I think that after the Silicon Valley Bank episode a couple of years ago, banks paused their approach to the venture debt market. We're seeing a bit more of that, a bit more of them now. We're seeing competitive strengths from banks. Sometimes, you know, we can't compete with banks, but I wouldn't say it's dramatically changed the economics in the market for us. It's just a matter of it's a little unusual. Last point I want to make is on the portfolio. We had an unusual situation this quarter. It actually was post-quarter. That was actually in the bankruptcy of one of our investees. The net point is that on a cash-on-cash basis, we made a $1.75 million investment, and we should recover roughly, and that's in U.S. dollars, roughly $1.6 million in the end in terms of a cash-on-cash.
It was an unusual situation in how quickly it unraveled. It had to do with the company being on a platform. The platform provider released a competing product. Customers got a bit nervous. The customers actually stayed on board. There was churn in the business. It went from about $3.5 million down to $2.7 million. It was also the departure of a lot of employees, including senior executives. In the end, we didn't have the ability to stabilize it in time. The best path forward for all stakeholders, including us, was to see the company go into bankruptcy. As I said, on a cash-on-cash basis, our losses were tremendous. We pride ourselves on working with our companies, on doing our best efforts to try and keep them going. Sometimes this is going to happen.

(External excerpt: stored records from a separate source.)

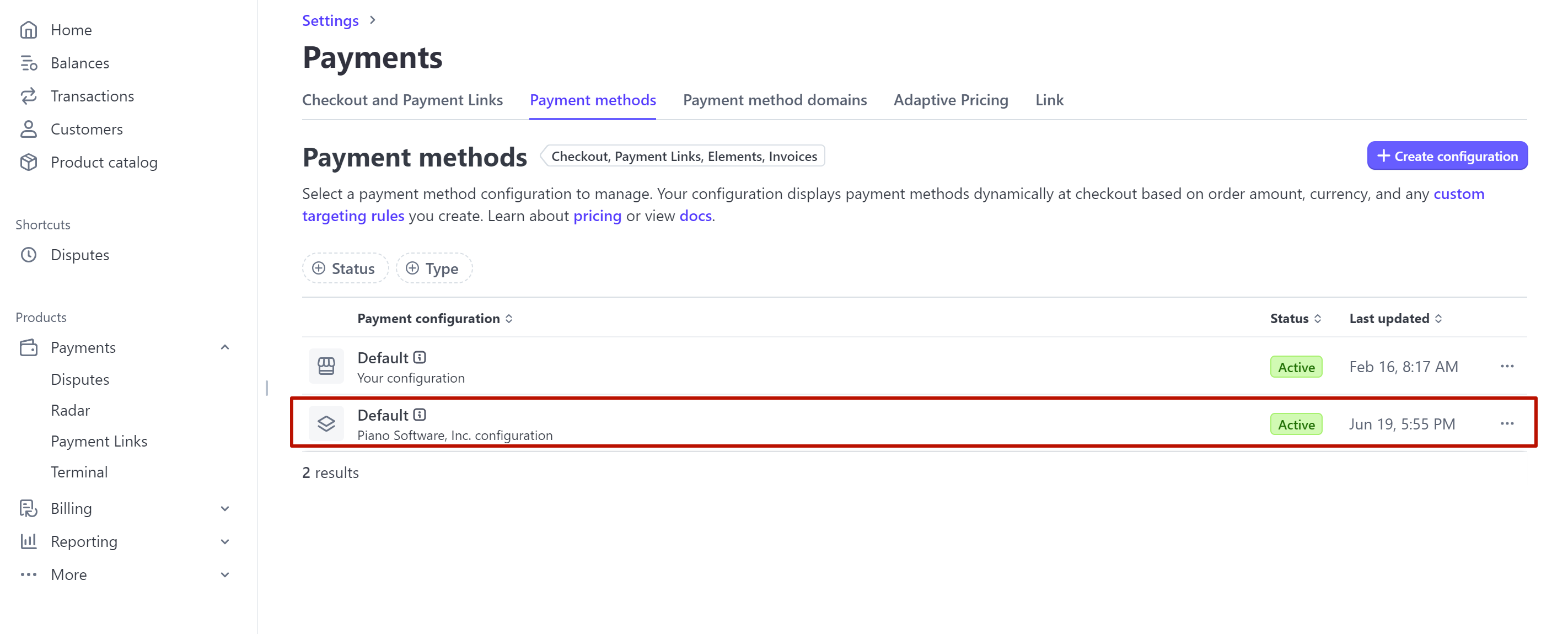The image size is (1568, 634).
Task: Click the Balances icon in sidebar
Action: pos(29,63)
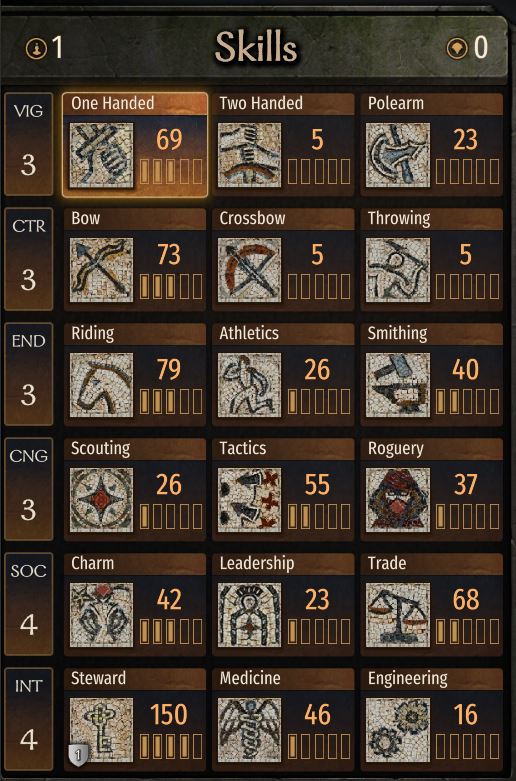Viewport: 516px width, 781px height.
Task: Open the Polearm skill icon
Action: [398, 155]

We've got plenty of examples where we've worked, in fact, almost all other examples we've worked with our companies for extended periods of time to see them turn around their businesses. Sometimes this is an unfortunate outcome. From our perspective, it was about $700,000 in additional ECL charges on our balance sheet as Canadian. If the worst outcome for us in a company that unravels quickly is a 6%- 10% cash-on-cash loss, it's not so bad. We do our best to minimize that. We also do our best to work with our partners for as long as possible to try and help them recover. We're not just thinking about ourselves, but we're thinking about employees and customers and other stakeholders. An unfortunate outcome, and one that we hope doesn't happen again and one that we work to avoid. Unfortunately, that did happen actually in July of this year.
With that, I'll pause my commentary. It was another record quarter for us on all macro metrics, year-to-date cash flow, revenue on a year-over-year basis, etc. I'll pass it back to you for questions.
Thank you, ladies and gentlemen. We will now begin the question and answer session. Should you have a question, please press star followed by the one on your touch-tone phone. You will hear a prompt that your hand has been raised. Should you wish to decline from the polling process, please press star followed by the two. If you are using a speaker phone, please listen to the answer before pressing any keys. One moment, please, for your first question. There are no further questions at this time. I will now turn the call over to Alex for closing remarks.
Thank you, Jerroll. Thank you, everybody, for tuning in or listening on the recording. I look forward to speaking to you in Q3. Thank you for your support.
Ladies and gentlemen, this concludes your conference call for today. We thank you for participating and ask that you please disconnect your lines.